Furthermore, the law mandates that employers provide coverage at the new (higher) premiums or pay a $2,000 penalty per employee. But even if they do offer coverage, they will face a $3,000 “assessable payment” (that is, a new tax) for each employee from a low-income family who chooses to accept a federal premium subsidy. Since the law states that these penalties are not to be credited to anybody’s health insurance premiums—certainly not those of the affected employees—they end up being just taxes that will punish businesses for each job they create or retain – and in some cases punish them more for hiring workers from low-income families.
Clearly, the direct effect of the health reform law is it will increase health-related costs of adding more employees. John Goodman of the National Center for Policy Analysis has estimated that the cost for minimum-required coverage will average about $2.28 per hour for single employees and $5.89 per hour for those with families. If anything, these provisions will reduce full-time employment, as employers will find automation, overtime, and part-time employees a better value.
Even Cutler’s research finds that the main driver of the coverage drop in the 1990s was employees’ choices. As Cutler noted in 2003, “[C]overage declines can be a result of fewer employers offering health insurance, fewer employees being eligible for coverage, or employees declining to enroll. I show that the last of these is quantitatively most important: the decline in employer-provided insurance coverage is largely the result of lower take-up of insurance by those who are offered it.”
Moreover, the number of job losses in the CAP report’s subtitle is undermined in the report, which states: “The estimated employment change by industry in 2016 (omitting health care, which will have more employment).” In other words, Cutler includes jobs lost in non-health industries because of higher health spending, but excludes jobs gained in the health care sector from that same higher health spending. Since Cutler provides estimated ranges for overall job changes, but specific numbers for each industry (except health care), it is impossible to tell whether he offsets the purported job losses in some industries with the job gains in health care.

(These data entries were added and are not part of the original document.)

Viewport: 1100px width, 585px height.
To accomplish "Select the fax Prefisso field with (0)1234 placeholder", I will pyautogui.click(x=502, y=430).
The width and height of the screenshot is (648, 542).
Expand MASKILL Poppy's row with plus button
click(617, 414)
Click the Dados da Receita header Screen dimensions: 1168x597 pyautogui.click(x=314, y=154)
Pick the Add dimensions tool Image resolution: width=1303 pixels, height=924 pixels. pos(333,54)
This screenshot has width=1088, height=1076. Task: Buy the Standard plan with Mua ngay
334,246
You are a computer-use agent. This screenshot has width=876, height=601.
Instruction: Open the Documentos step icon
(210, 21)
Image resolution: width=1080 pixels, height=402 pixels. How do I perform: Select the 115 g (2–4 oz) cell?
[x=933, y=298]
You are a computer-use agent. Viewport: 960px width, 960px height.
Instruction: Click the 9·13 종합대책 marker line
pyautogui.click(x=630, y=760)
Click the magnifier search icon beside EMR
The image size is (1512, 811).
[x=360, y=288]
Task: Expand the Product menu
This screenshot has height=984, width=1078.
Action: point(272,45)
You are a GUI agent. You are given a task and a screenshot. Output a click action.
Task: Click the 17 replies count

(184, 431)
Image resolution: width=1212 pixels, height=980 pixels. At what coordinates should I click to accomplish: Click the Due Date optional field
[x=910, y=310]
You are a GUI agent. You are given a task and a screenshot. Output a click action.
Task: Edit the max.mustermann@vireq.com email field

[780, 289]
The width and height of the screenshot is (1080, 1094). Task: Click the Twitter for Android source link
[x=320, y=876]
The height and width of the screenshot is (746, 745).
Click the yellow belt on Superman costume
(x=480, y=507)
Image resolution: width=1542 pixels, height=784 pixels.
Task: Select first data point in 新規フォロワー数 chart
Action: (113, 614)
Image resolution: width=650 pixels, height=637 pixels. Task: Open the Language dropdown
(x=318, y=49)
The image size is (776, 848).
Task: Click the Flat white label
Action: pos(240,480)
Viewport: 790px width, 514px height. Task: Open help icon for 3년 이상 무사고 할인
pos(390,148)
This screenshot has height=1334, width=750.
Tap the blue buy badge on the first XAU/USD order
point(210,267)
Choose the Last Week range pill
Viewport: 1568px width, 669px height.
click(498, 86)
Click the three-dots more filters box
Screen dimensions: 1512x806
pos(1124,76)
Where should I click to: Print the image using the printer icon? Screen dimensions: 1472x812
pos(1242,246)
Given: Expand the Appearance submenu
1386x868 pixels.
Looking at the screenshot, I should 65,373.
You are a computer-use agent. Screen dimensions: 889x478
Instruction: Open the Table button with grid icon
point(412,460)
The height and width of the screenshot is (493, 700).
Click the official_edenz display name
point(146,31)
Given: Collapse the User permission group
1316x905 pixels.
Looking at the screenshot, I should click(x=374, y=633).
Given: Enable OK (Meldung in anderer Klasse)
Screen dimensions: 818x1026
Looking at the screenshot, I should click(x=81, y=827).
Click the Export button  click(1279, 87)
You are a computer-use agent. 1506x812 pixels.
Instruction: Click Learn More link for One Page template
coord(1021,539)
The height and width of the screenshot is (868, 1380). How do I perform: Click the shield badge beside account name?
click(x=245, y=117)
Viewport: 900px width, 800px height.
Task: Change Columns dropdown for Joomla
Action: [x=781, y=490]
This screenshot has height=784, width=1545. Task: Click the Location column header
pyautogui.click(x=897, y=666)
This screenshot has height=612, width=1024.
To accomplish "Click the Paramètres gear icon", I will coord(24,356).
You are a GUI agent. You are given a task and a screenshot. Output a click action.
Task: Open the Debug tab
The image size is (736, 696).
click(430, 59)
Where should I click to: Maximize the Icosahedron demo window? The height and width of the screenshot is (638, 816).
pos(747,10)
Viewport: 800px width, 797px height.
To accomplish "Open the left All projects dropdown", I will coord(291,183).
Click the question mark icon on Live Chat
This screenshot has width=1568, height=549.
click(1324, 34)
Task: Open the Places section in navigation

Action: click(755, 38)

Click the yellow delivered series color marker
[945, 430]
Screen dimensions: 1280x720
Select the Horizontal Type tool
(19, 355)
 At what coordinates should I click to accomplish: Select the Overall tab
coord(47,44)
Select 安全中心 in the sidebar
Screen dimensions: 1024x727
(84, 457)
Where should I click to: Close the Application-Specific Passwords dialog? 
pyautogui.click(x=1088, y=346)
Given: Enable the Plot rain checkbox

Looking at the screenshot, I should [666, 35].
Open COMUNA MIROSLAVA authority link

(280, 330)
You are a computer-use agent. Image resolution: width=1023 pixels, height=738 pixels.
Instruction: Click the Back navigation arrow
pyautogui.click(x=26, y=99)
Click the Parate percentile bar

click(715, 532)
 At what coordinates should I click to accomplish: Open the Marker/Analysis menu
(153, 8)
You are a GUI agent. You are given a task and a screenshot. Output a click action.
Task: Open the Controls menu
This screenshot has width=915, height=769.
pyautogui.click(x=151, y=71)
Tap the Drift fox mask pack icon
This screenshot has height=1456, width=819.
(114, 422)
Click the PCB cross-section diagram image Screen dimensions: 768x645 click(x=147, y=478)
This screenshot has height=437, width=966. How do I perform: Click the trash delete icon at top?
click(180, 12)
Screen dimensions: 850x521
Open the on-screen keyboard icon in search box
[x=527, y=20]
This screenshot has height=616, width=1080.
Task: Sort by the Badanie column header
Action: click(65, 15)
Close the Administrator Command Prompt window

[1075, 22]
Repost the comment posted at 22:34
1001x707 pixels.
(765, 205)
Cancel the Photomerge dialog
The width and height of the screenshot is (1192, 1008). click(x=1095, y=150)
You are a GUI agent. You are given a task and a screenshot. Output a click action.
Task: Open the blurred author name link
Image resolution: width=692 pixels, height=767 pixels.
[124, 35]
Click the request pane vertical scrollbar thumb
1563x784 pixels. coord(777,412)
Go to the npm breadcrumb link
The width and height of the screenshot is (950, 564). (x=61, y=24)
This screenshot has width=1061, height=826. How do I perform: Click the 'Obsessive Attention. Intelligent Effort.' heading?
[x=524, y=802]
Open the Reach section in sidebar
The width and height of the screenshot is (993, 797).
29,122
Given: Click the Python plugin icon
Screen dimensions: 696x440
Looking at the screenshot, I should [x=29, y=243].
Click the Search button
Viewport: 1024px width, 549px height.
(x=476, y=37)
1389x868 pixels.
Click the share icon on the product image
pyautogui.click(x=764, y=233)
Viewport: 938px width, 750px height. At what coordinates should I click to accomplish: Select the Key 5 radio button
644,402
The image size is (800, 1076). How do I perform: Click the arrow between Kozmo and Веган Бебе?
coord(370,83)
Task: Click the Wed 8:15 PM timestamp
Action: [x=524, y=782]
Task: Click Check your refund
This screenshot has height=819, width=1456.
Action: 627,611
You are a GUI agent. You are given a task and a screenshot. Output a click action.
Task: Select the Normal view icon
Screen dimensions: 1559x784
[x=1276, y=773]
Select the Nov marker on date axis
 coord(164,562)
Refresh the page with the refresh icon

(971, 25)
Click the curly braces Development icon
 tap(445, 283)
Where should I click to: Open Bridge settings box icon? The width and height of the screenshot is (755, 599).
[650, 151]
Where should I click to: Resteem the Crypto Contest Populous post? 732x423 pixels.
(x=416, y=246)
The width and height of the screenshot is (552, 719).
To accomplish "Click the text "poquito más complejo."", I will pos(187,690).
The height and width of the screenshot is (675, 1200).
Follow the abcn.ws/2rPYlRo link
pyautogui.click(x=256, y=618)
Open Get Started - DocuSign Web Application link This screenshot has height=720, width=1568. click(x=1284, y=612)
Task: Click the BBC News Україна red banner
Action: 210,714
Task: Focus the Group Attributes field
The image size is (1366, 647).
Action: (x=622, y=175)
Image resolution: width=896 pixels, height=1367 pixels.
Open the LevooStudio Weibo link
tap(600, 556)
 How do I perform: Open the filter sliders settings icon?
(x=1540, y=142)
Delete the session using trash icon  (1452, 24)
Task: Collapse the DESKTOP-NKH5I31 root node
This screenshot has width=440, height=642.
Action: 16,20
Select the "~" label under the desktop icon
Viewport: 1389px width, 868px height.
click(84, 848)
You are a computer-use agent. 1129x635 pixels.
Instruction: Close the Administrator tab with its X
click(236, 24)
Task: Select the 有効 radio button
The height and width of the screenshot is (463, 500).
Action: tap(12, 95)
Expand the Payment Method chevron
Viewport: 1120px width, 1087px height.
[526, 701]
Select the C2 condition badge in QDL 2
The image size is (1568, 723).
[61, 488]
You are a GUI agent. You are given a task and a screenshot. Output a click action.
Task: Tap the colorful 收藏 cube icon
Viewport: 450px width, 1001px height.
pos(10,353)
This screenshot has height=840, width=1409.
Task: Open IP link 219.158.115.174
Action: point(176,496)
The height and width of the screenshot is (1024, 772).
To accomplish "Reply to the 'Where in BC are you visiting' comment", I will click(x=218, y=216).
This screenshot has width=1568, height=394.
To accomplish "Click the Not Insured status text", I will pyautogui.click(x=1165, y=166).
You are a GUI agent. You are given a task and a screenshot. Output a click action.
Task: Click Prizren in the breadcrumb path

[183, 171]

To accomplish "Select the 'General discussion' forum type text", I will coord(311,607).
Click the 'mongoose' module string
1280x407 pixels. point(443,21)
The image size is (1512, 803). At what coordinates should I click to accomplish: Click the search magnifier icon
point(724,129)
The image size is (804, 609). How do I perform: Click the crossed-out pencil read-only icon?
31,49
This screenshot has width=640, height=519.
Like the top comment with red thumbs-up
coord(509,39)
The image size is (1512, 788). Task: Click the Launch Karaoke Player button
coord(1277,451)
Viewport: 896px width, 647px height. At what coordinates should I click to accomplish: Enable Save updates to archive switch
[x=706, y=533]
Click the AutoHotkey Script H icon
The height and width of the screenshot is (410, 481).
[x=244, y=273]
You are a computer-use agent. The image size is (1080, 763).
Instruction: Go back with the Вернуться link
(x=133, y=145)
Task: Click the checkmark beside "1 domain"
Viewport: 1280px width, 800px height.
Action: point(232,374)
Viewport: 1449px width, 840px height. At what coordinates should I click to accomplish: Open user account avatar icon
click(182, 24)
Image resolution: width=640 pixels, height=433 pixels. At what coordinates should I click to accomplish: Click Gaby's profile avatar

Furthermore, an essential point seems to have been missed entirely. When employers and consumers spend more on health care, every dollar they spend is a dollar gained in the health industry. Thus, every dollar’s worth of employment lost in the rest of the economy is offset by a dollar’s worth of employment gained in the health care industry.
Under the new health law, that’s no longer true. Much of the added spending by employers and consumers will be in the form of taxes and penalties, which will go to the Treasury Department’s general fund, not to the private health care sector. As a result, much of the employment lost in the rest of the economy will not be offset by private industry gains, which leads to more unemployment.
Repealing Obamacare is not a job killer—it’s the repeal of a job killer.
Robert A. Book is a Senior Research Fellow in Health Economics at The Heritage Foundation.